First, during anaphase A, the kinetochores are pulled toward the poles as the microtubules that connect them to the poles shorten. This shortening process is not a contraction; the microtubules do not get any thicker. Instead, tubulin subunits are removed from the kinetochore ends of the microtubules. As more subunits are removed, the chromatid-bearing microtubules are progressively disassembled, and the chromatids are pulled ever closer to the poles of the cell.

Second, during anaphase B, the poles move apart as microtubular spindle fibers physically anchored to opposite poles slide past each other, away from the center of the cell.
Because another group of microtubules attaches the chromosomes to the poles, the chromosomes move apart, too. If a flexible membrane surrounds the cell, it becomes visibly elongated.
When the sister chromatids separate in anaphase, the accurate partitioning of the replicated genome—the essential element
of mitosis—is complete.

Telophase 

In telophase, the final phase of mitosis, the spindle apparatus disassembles as the microtubules are broken down into tubulin monomers that can be used to construct the cytoskeletons of the daughter cells. A nuclear envelope forms around each set of sister chromatids, which can now be called chromosomes because they are no longer attached at the centromere. The chromosomes soon begin to uncoil into the more extended form that permits gene expression. One of the early groups of genes expressed after the completion of mitosis is the rRNA genes, resulting in the reappearance of the nucleolus.

Telophase can be viewed as a reversal of the processes of prophase, bringing the cell back to the state of interphase. Mitosis is complete at the end of telophase. The eukaryotic cell has partitioned its replicated genome into two new nuclei positioned at opposite ends of the cell. Other cytoplasmic organelles, including mitochondria and chloroplasts (if present), were reassorted to areas that will later separate and become the cytoplasm of the daughter cells.

Cytokinesis

Cell division is still not complete at the end of mitosis, because the division of the cell body proper has not yet begun.

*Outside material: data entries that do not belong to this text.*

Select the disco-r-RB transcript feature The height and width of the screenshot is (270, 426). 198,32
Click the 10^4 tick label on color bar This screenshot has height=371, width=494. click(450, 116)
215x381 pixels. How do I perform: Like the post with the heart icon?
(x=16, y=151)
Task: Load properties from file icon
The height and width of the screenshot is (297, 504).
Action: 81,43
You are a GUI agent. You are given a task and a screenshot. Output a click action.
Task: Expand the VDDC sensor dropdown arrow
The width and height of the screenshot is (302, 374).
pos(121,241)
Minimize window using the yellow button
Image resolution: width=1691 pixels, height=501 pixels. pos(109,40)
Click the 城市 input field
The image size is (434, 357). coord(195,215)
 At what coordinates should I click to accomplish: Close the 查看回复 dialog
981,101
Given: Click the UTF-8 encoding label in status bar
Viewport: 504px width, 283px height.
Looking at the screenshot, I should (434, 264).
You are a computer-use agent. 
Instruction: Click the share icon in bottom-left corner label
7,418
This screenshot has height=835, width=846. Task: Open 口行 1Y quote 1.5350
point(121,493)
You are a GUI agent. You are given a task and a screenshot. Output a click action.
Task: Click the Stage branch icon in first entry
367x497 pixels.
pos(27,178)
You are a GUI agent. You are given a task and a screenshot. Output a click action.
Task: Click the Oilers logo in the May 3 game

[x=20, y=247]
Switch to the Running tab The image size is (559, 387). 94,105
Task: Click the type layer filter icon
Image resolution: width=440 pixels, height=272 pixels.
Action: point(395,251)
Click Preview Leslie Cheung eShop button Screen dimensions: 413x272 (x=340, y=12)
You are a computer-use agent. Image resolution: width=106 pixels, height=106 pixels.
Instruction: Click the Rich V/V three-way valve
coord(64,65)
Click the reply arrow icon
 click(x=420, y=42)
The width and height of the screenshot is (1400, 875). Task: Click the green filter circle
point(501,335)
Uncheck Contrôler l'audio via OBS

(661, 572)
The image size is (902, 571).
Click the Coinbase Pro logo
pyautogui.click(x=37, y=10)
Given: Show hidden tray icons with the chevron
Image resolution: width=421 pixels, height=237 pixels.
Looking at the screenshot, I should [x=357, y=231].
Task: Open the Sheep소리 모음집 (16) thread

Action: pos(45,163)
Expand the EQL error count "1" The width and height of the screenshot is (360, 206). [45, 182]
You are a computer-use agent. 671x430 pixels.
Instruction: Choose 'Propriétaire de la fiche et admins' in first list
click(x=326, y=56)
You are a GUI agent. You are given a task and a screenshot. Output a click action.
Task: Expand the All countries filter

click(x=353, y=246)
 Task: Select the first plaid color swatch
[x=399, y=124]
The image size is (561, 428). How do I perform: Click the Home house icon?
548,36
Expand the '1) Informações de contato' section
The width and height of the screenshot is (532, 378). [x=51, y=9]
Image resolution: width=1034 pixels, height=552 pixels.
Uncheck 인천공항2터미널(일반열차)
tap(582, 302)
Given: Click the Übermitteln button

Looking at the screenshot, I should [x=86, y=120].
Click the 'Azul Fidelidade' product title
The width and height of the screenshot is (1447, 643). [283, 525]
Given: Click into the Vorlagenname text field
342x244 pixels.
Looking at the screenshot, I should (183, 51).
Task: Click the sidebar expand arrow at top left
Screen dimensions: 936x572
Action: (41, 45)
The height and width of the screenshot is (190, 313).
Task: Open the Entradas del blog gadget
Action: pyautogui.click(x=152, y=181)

The final phase of the cell cycle, in which the cell actually divides, is called cytokinesis. It generally involves the cleavage of the cell body and cytoplasm into roughly equal halves.

Cytokinesis in Animal Cells

In animal cells and the cells of all other eukaryotes that lack cell walls, cytokinesis is achieved by means of a constricting belt of actin filaments. As these filaments slide past one another, the diameter of the belt decreases, pinching the cell and creating a cleavage furrow around the cell’s circumference (figure a).
As constriction proceeds, the furrow deepens until it eventually slices all the way into the center of the cell. At this point, the cell is divided in two (figure b).

Figure:Cytokinesis in animal cells. a. A cleavage furrow forms around a dividing frog egg. b. The completion of cytokinesis in an animal cell. The two daughter cells are still joined by a thin band of cytoplasm occupied largely by microtubules.

Cytokinesis in Plants

Plant cell walls are far too rigid to be squeezed in two by actin filaments. Instead, these cells assemble membrane components in their interior, at right angles to the spindle apparatus. This expanding membrane partition, called a cell plate, continues to grow outward until it reaches the interior surface of the plasma membrane and fuses with it, effectively dividing the cell in two (figure below). 

Cellulose is then laid down on the new membranes, creating two new cell walls. The space between the daughter cells becomes impregnated with pectins and is called a middle lamella.

Figure:Cytokinesis in plant cells. In this photomicrograph and companion drawing, a cell plate is forming between daughter nuclei. The cell plate forms from the fusion of Golgi-derived vesicles. Once the plate is complete, there will be two cells.